Everything in the listing below from the line containing "Task: Click the" through the line containing "Viewport: 1174px width, 550px height." must be repeated exactly; the remaining lines are not wanted.

*** SOURCE MATERIAL ***

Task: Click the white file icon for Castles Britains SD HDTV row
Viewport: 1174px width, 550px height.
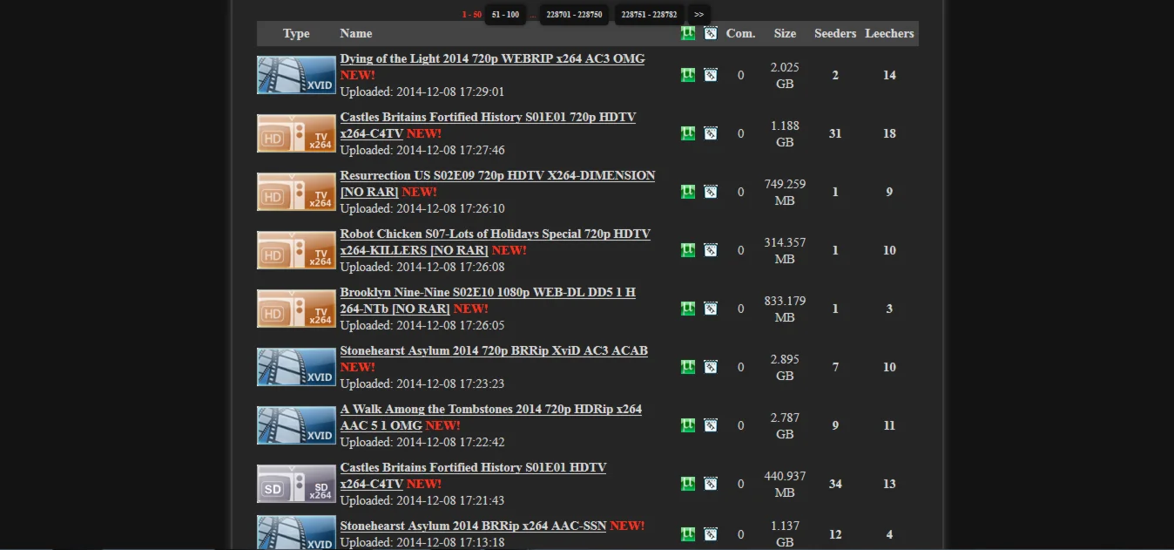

***
*** SOURCE MATERIAL ***

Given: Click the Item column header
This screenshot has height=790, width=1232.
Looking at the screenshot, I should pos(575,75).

***

» **OUTPUT BELOW**:
Task: Click the white file icon for Castles Britains SD HDTV row
Viewport: 1174px width, 550px height.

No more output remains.